Thứ Sáu, 4 tháng 10, 2013

 Legendary Vietnamese General Vo Nguyen Giap dies 
 
General Vo Nguyen Giap, who died Friday aged 102, was considered one of history's greatest military strategists and was the architect of Vietnam's stunning battlefield victories against France and the United States.
Second only to late revolutionary leader Ho Chi Minh as modern Vietnam's most revered figure, the former history teacher's first military lesson came from an old encyclopedia entry about the mechanism of a hand grenade.
The son of a poor scholar, he went on to defeat Vietnam's colonial masters in 1954 at Dien Bien Phu, the battle that ended French rule in Indochina and started direct US involvement leading to the Vietnam War.
Over the next two decades the founding father of the Vietnam People's Army, whose guerrilla tactics inspired anti-colonial fighters worldwide, again led his forces to victory with the fall of Saigon on April 30, 1975.
"When I was young, I had a dream that one day I would see my country free and united," General Giap later recounted in a PBS interview. "That day, my dream came true."
General Giap's brilliance as a strategist places him "in the pantheon of great military leaders" with the Duke of Wellington, Ulysses S. Grant and General Douglas MacArthur, wrote American journalist and author Stanley Karnow.
"Unlike them, however, he owed his achievements to innate genius rather than to formal training."
Classroom to battlefield
Born on August 25, 1911 in the village of An Xa in central Quang Binh province, General Giap was an admirer of Napoleon and Sun Tzu but did not always appear destined to become a soldier.
Fluent in French, he studied political economy in Hanoi before teaching history and literature at a college and working as an underground journalist.
A member of the Indochina Communist Party, he fled to China in 1939, where he joined Ho Chi Minh, the enigmatic leader who had planned the revolution during decades in exile.
Giap's wife, who stayed behind with their newborn child, died in a French prison, a personal tragedy that would fuel his anti-colonial fervor.

 
Vo Nguyen Giap (1st, L) reads the decision on the founding of the Armed Propaganda Brigade for the Liberation of Vietnam (Doi Viet Nam Tuyen Truyen Gia Phong Quan) on December 22, 1944 in in a forest in the northern Vietnamese province of Cao Bang


He returned with Ho Chi Minh to Vietnam's northern jungles in 1941 to train an army of revolutionary peasant soldiers and co-founded the Viet Minh (abbreviated from Việt Nam Ðộc Lập Ðồng Minh Hội, English "League for the Independence of Vietnam").
General Giap's guerrilla tactics -- which stressed the need for popular support, the value of hit-and-run attacks and the will to fight a drawn-out war -- would defeat both the French and the American armies.
"Guerrilla war is the war of the broad masses of an economically backward country standing up against a powerfully equipped and well-trained army of aggression," he wrote in one of several memoirs.
"Every inhabitant is a soldier, every village a fortress."
President Ho proclaimed his first government on September 2, 1945 and named Giap as his interior minister, army chief and later defense minister.

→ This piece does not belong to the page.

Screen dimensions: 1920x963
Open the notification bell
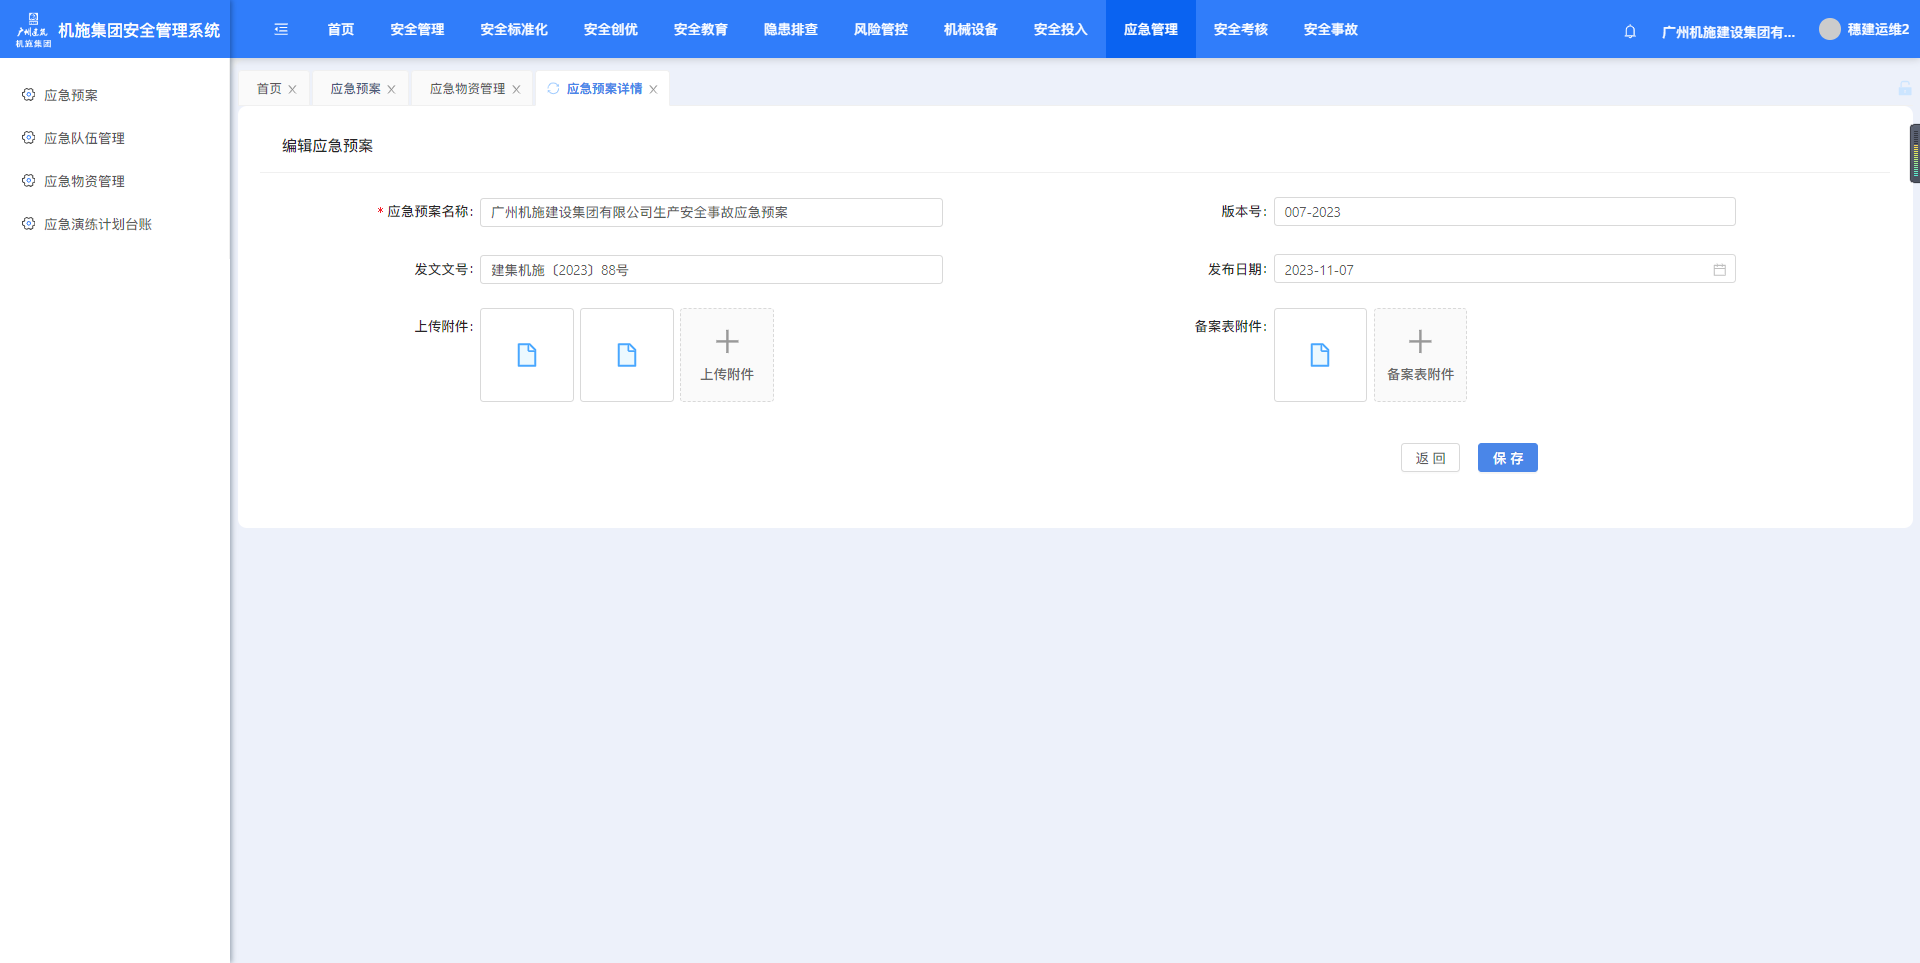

President Ho Chi Minh (C), General Vo Nguyen Giap (1st,R) and their comrades discuss the battle of Dien Bien Phu in 1954

The revolutionaries were forced back into the jungle when French troops reimposed colonial rule after World War II, triggering a nine-year conflict that ended at Dien Bien Phu.
"It was the first great defeat for the West," General Giap later said. "It shook the foundations of colonialism and called on people to fight for their freedom -- it was the beginning of international civilization."
General Giap remained the army's commander in chief throughout the ensuing conflict with the Americans and the US-backed South Vietnam regime, which turned into full-scale war from 1965 and claimed the lives of 58,000 Americans and at least three million Vietnamese.
The fall of Saigon on April 30, 1975, followed by the country's reunification, fuelled his near-mythical status overseas as a master strategist and inspired liberation movements everywhere.
"As we grew up in our own struggle, General Giap was one of our national heroes," South African President Thabo Mbeki said in 2007.
After the war, General Giap retained his position as defense minister and was appointed deputy prime minister in 1976. 
General Giap, who had been living in Hanoi's 108 military hospital for the last three years, is survived by Dang Bich Ha, his wife since 1949, and four children.